▶ **Data provided**:
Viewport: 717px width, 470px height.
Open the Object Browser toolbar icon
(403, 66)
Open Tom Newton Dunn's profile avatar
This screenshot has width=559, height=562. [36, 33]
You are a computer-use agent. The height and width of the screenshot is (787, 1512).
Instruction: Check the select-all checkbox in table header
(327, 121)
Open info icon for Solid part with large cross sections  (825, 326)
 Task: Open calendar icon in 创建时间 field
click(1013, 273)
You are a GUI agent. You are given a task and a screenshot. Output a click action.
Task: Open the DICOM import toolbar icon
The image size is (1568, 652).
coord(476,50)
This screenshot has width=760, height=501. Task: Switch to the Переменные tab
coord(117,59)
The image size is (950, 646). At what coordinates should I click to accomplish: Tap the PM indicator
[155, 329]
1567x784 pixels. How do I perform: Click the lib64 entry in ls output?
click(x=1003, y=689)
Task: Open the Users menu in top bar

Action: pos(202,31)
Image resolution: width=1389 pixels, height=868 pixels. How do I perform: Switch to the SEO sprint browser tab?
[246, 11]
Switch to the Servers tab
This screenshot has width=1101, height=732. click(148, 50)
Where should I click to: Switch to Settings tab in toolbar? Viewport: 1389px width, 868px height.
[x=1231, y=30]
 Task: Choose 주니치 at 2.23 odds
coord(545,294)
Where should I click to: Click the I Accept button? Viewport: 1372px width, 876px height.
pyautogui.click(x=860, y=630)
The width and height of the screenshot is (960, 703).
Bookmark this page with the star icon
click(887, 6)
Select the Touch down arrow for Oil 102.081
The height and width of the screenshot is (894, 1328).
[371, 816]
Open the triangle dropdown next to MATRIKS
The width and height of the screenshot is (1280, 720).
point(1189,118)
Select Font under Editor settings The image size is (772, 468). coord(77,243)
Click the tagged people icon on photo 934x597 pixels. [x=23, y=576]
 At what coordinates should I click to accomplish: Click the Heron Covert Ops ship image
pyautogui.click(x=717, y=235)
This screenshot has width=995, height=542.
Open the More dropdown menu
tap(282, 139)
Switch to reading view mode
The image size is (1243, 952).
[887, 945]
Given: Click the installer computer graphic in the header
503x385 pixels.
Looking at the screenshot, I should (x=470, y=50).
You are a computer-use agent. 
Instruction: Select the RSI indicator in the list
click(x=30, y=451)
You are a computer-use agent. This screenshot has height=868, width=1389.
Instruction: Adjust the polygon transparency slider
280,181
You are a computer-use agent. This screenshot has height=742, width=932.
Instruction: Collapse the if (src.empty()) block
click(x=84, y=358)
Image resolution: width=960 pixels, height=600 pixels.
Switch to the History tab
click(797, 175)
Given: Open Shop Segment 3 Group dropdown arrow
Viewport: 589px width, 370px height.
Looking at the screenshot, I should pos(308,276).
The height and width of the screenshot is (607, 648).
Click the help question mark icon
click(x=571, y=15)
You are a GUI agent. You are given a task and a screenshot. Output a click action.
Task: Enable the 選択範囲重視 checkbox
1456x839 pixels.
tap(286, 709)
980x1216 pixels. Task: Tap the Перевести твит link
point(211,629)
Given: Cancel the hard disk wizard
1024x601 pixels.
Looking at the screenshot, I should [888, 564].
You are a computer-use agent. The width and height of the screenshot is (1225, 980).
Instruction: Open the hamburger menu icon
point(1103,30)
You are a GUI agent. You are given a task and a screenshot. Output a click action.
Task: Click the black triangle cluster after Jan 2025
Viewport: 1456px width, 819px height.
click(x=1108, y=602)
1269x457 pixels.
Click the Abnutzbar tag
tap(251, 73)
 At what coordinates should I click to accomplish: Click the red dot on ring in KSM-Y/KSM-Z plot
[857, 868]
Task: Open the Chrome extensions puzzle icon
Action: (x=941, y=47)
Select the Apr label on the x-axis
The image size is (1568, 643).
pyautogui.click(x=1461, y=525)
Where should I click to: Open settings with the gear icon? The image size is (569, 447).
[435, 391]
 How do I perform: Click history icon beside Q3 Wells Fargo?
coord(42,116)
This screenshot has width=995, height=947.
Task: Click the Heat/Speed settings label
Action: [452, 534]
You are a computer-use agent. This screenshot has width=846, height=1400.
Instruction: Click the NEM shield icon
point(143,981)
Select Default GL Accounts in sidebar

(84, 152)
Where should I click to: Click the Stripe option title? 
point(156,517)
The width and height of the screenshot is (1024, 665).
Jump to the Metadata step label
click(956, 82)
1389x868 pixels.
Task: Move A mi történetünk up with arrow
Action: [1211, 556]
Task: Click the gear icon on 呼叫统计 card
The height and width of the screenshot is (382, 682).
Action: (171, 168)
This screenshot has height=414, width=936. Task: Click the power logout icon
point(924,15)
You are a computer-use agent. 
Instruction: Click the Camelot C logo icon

▶ **Exercise prompt**:
What you should produce is an exact copy of the records above.

▶ **Your solution**:
Viewport: 717px width, 470px height.
Open the Object Browser toolbar icon
(403, 66)
Open Tom Newton Dunn's profile avatar
This screenshot has width=559, height=562. [36, 33]
You are a computer-use agent. The height and width of the screenshot is (787, 1512).
Instruction: Check the select-all checkbox in table header
(327, 121)
Open info icon for Solid part with large cross sections  (825, 326)
 Task: Open calendar icon in 创建时间 field
click(1013, 273)
You are a GUI agent. You are given a task and a screenshot. Output a click action.
Task: Open the DICOM import toolbar icon
The image size is (1568, 652).
coord(476,50)
This screenshot has width=760, height=501. Task: Switch to the Переменные tab
coord(117,59)
The image size is (950, 646). At what coordinates should I click to accomplish: Tap the PM indicator
[155, 329]
1567x784 pixels. How do I perform: Click the lib64 entry in ls output?
click(x=1003, y=689)
Task: Open the Users menu in top bar

Action: pos(202,31)
Image resolution: width=1389 pixels, height=868 pixels. How do I perform: Switch to the SEO sprint browser tab?
[246, 11]
Switch to the Servers tab
This screenshot has width=1101, height=732. click(148, 50)
Where should I click to: Switch to Settings tab in toolbar? Viewport: 1389px width, 868px height.
[x=1231, y=30]
 Task: Choose 주니치 at 2.23 odds
coord(545,294)
Where should I click to: Click the I Accept button? Viewport: 1372px width, 876px height.
pyautogui.click(x=860, y=630)
The width and height of the screenshot is (960, 703).
Bookmark this page with the star icon
click(887, 6)
Select the Touch down arrow for Oil 102.081
The height and width of the screenshot is (894, 1328).
[371, 816]
Open the triangle dropdown next to MATRIKS
The width and height of the screenshot is (1280, 720).
point(1189,118)
Select Font under Editor settings The image size is (772, 468). coord(77,243)
Click the tagged people icon on photo 934x597 pixels. [x=23, y=576]
 At what coordinates should I click to accomplish: Click the Heron Covert Ops ship image
pyautogui.click(x=717, y=235)
This screenshot has width=995, height=542.
Open the More dropdown menu
tap(282, 139)
Switch to reading view mode
The image size is (1243, 952).
[887, 945]
Given: Click the installer computer graphic in the header
503x385 pixels.
Looking at the screenshot, I should (x=470, y=50).
You are a computer-use agent. 
Instruction: Select the RSI indicator in the list
click(x=30, y=451)
You are a computer-use agent. This screenshot has height=868, width=1389.
Instruction: Adjust the polygon transparency slider
280,181
You are a computer-use agent. This screenshot has height=742, width=932.
Instruction: Collapse the if (src.empty()) block
click(x=84, y=358)
Image resolution: width=960 pixels, height=600 pixels.
Switch to the History tab
click(797, 175)
Given: Open Shop Segment 3 Group dropdown arrow
Viewport: 589px width, 370px height.
Looking at the screenshot, I should pos(308,276).
The height and width of the screenshot is (607, 648).
Click the help question mark icon
click(x=571, y=15)
You are a GUI agent. You are given a task and a screenshot. Output a click action.
Task: Enable the 選択範囲重視 checkbox
1456x839 pixels.
tap(286, 709)
980x1216 pixels. Task: Tap the Перевести твит link
point(211,629)
Given: Cancel the hard disk wizard
1024x601 pixels.
Looking at the screenshot, I should [888, 564].
You are a computer-use agent. The width and height of the screenshot is (1225, 980).
Instruction: Open the hamburger menu icon
point(1103,30)
You are a GUI agent. You are given a task and a screenshot. Output a click action.
Task: Click the black triangle cluster after Jan 2025
Viewport: 1456px width, 819px height.
click(x=1108, y=602)
1269x457 pixels.
Click the Abnutzbar tag
tap(251, 73)
 At what coordinates should I click to accomplish: Click the red dot on ring in KSM-Y/KSM-Z plot
[857, 868]
Task: Open the Chrome extensions puzzle icon
Action: (x=941, y=47)
Select the Apr label on the x-axis
The image size is (1568, 643).
pyautogui.click(x=1461, y=525)
Where should I click to: Open settings with the gear icon? The image size is (569, 447).
[435, 391]
 How do I perform: Click history icon beside Q3 Wells Fargo?
coord(42,116)
This screenshot has width=995, height=947.
Task: Click the Heat/Speed settings label
Action: [452, 534]
You are a computer-use agent. This screenshot has width=846, height=1400.
Instruction: Click the NEM shield icon
point(143,981)
Select Default GL Accounts in sidebar

(84, 152)
Where should I click to: Click the Stripe option title? 
point(156,517)
The width and height of the screenshot is (1024, 665).
Jump to the Metadata step label
click(956, 82)
1389x868 pixels.
Task: Move A mi történetünk up with arrow
Action: [1211, 556]
Task: Click the gear icon on 呼叫统计 card
The height and width of the screenshot is (382, 682).
Action: (171, 168)
This screenshot has height=414, width=936. Task: Click the power logout icon
point(924,15)
You are a computer-use agent. 
Instruction: Click the Camelot C logo icon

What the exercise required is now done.